• _Written task_
Swap every occurrence of "computer-use agent" in the rows below for "screen assistant", and reproduce all other text unchanged.
## Start Extracted data
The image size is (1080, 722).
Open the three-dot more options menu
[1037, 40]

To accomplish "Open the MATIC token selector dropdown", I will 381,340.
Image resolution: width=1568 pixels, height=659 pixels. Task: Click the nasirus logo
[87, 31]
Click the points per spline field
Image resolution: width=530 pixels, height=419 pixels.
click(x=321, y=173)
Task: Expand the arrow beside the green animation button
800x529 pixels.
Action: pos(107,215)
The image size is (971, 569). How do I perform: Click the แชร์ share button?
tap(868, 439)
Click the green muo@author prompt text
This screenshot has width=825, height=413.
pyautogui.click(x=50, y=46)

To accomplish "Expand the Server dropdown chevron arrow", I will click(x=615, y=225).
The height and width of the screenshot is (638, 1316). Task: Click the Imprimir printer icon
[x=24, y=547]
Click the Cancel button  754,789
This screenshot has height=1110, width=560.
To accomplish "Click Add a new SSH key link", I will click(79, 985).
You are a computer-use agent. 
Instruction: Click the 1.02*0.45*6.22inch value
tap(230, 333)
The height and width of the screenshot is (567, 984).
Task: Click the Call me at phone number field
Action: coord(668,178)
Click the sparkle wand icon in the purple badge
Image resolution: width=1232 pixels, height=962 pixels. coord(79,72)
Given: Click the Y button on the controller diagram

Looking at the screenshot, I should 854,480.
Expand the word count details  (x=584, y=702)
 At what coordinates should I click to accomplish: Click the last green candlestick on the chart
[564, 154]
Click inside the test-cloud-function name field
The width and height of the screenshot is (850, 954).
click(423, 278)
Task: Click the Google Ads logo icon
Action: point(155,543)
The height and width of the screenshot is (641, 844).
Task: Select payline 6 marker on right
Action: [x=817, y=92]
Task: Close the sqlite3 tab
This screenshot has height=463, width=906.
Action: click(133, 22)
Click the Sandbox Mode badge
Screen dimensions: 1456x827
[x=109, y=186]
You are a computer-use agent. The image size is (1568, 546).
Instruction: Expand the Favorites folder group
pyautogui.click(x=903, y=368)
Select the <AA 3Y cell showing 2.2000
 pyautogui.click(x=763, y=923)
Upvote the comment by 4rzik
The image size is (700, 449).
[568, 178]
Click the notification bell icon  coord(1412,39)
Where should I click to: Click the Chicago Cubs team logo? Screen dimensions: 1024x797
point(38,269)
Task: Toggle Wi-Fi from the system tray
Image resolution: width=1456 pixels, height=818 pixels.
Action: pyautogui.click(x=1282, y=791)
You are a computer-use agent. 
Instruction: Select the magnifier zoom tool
## End Extracted data
• _Exercise answer_
The image size is (1080, 722).
Open the three-dot more options menu
[1037, 40]

To accomplish "Open the MATIC token selector dropdown", I will 381,340.
Image resolution: width=1568 pixels, height=659 pixels. Task: Click the nasirus logo
[87, 31]
Click the points per spline field
Image resolution: width=530 pixels, height=419 pixels.
click(x=321, y=173)
Task: Expand the arrow beside the green animation button
800x529 pixels.
Action: pos(107,215)
The image size is (971, 569). How do I perform: Click the แชร์ share button?
tap(868, 439)
Click the green muo@author prompt text
This screenshot has width=825, height=413.
pyautogui.click(x=50, y=46)

To accomplish "Expand the Server dropdown chevron arrow", I will click(x=615, y=225).
The height and width of the screenshot is (638, 1316). Task: Click the Imprimir printer icon
[x=24, y=547]
Click the Cancel button  754,789
This screenshot has height=1110, width=560.
To accomplish "Click Add a new SSH key link", I will click(79, 985).
You are a screen assistant. 
Instruction: Click the 1.02*0.45*6.22inch value
tap(230, 333)
The height and width of the screenshot is (567, 984).
Task: Click the Call me at phone number field
Action: coord(668,178)
Click the sparkle wand icon in the purple badge
Image resolution: width=1232 pixels, height=962 pixels. coord(79,72)
Given: Click the Y button on the controller diagram

Looking at the screenshot, I should 854,480.
Expand the word count details  (x=584, y=702)
 At what coordinates should I click to accomplish: Click the last green candlestick on the chart
[564, 154]
Click inside the test-cloud-function name field
The width and height of the screenshot is (850, 954).
click(423, 278)
Task: Click the Google Ads logo icon
Action: point(155,543)
The height and width of the screenshot is (641, 844).
Task: Select payline 6 marker on right
Action: [x=817, y=92]
Task: Close the sqlite3 tab
This screenshot has height=463, width=906.
Action: click(133, 22)
Click the Sandbox Mode badge
Screen dimensions: 1456x827
[x=109, y=186]
You are a screen assistant. The image size is (1568, 546).
Instruction: Expand the Favorites folder group
pyautogui.click(x=903, y=368)
Select the <AA 3Y cell showing 2.2000
 pyautogui.click(x=763, y=923)
Upvote the comment by 4rzik
The image size is (700, 449).
[568, 178]
Click the notification bell icon  coord(1412,39)
Where should I click to: Click the Chicago Cubs team logo? Screen dimensions: 1024x797
point(38,269)
Task: Toggle Wi-Fi from the system tray
Image resolution: width=1456 pixels, height=818 pixels.
Action: pyautogui.click(x=1282, y=791)
You are a screen assistant. 
Instruction: Select the magnifier zoom tool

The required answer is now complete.